A duster and chalk would be employed to redesign the traffic flow. Sometimes an upturned bucket would be requisitioned to act as a roundabout. A green table-tennis bat would be raised to indicate that I could now resume pedalling.
And so the morning passed in calm and dignified activity. Lunch took place in the cool of the front room: salmon-paste sandwiches and lemon cake. Another pint or two of tea. My grandmother was a good plain cook, and her cake deserved thorough and concentrated attention. At the end of the meal we would listen to the one o'clock news bulletin on the wireless.
Afterwards I would accompany my grandfather to the grocer's to collect the messages. A tin of condensed milk, some potatoes, a loaf of bread, a packet of cigarettes (Pall Mall plain). Having reached the age of four I regarded myself as practically an adult, and would insist on carrying the shopping. The lumpy string bag knocked awkwardly against my short legs as I stumbled along the footpath beside him.

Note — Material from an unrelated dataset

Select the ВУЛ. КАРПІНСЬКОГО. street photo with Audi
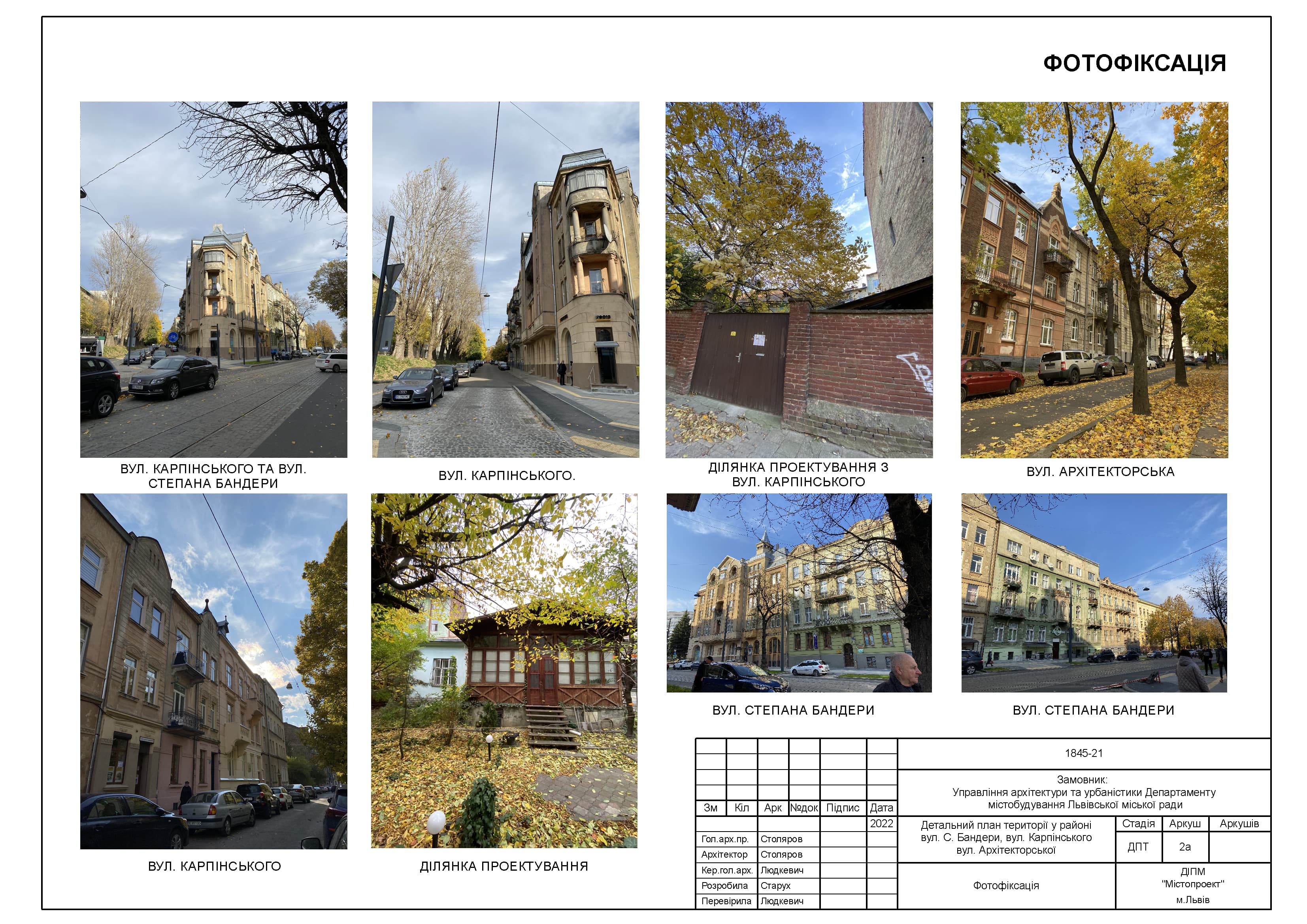The width and height of the screenshot is (1307, 924). [x=505, y=279]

The swing-settee was a good place for singing on a sunny afternoon. My grandfather had attached a rope to a peg in the ground, so that he could pull the pendulum-chair back and forth. I can effortlessly recall the words and music of the songs we used to sing together: Horsie Keep Your Tail Up, Save your Sorrow For Tomorrow, Me and Jane in a Plane, If I could Plant a Tiny Tree of Love, Mary Ellen at the Church Turned Up.
The last was a musical piece slightly unsuitable for children, which described a bridegroom who committed suicide rather than marry his fiancée. I used to enjoy bellowing lustily along to the lines about his eventual demise:
He didn't want to wed,
And you'll find him in the river
with his toes turned up.
We had our evening meal at six o'clock sharp. Dinner could be slightly problematic for me if it involved 'greens'. Neither my grandfather nor I were enthusiastic consumers of anything healthy; but he was supremely self-sacrificing, and would scrape my vegetables onto his plate when my grandmother left the room. "You can get your vitamins from pudding," he would whisper conspiratorially.

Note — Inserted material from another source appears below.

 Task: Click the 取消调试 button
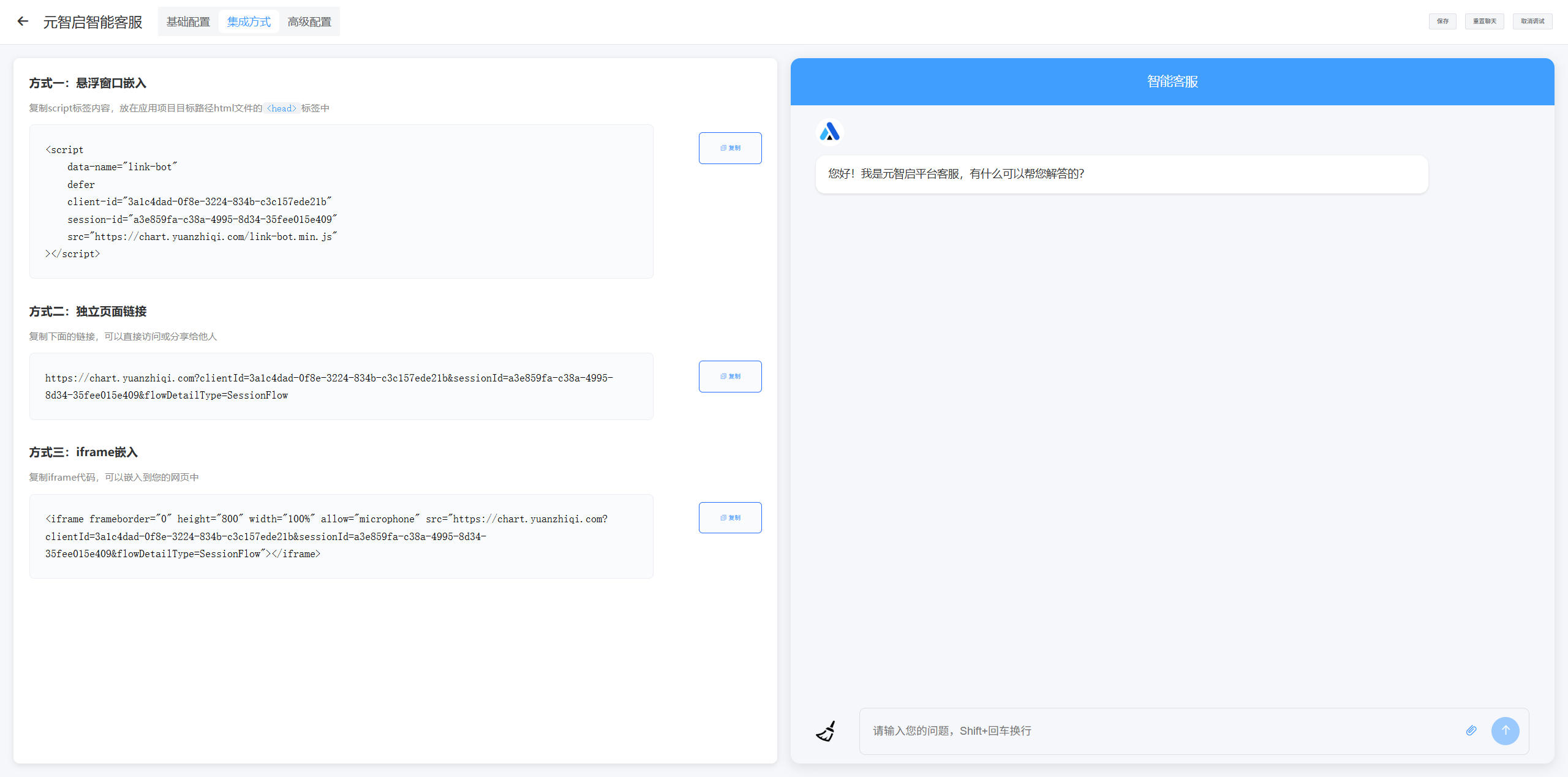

After pudding -- two helpings for me -- it was a fair bet that the Reids would pay us a visit. Mr Reid was the only person I've ever heard use the expression 'Hoot toot' in a real sentence. As in: "Hoot toot, it's a braw het nicht!". He was apt to sing songs in Gaelic with sufficient volume, as my grandmother put it, to address the Albert Hall. I was warned not to encourage him. Memory fails when it comes to Mrs Reid; I remember only a blurred shape and a rather posh Scottish accent.
The grown-ups would sit and drink tea, and perhaps play cards. Their conversation seemed excessively dull, and I would occasionally attempt to enliven the proceedings. I recall offering to entertain everyone by demonstrating my ability to count to one thousand. Astonishingly, my offer was declined. You can't help some people.
The promise of a story from my grandfather was practically the only thing that would get me to bed. My preference was true-life tales of the bombing of Glasgow during World War II. I particularly enjoyed accounts of my grandfather's former workmates who had been "burnt alive by incendiaries" or "blown to smithereens" by the Luftwaffe. Air-raid sirens and mass-murder made bed seem more appealing.
Later, made drowsy by Hitler's attempts to annihilate Glasgow's industry (a task shortly to be completed by Mrs Thatcher), I would listen to my grandparents in the next room. The rustle of my grandfather's newspaper; the low murmur of the radiogram; the faint sound of my grandmother's knitting-needles, as she fashioned an outfit for her new grandchild. And the slow measured rhythm of the cuckoo clock.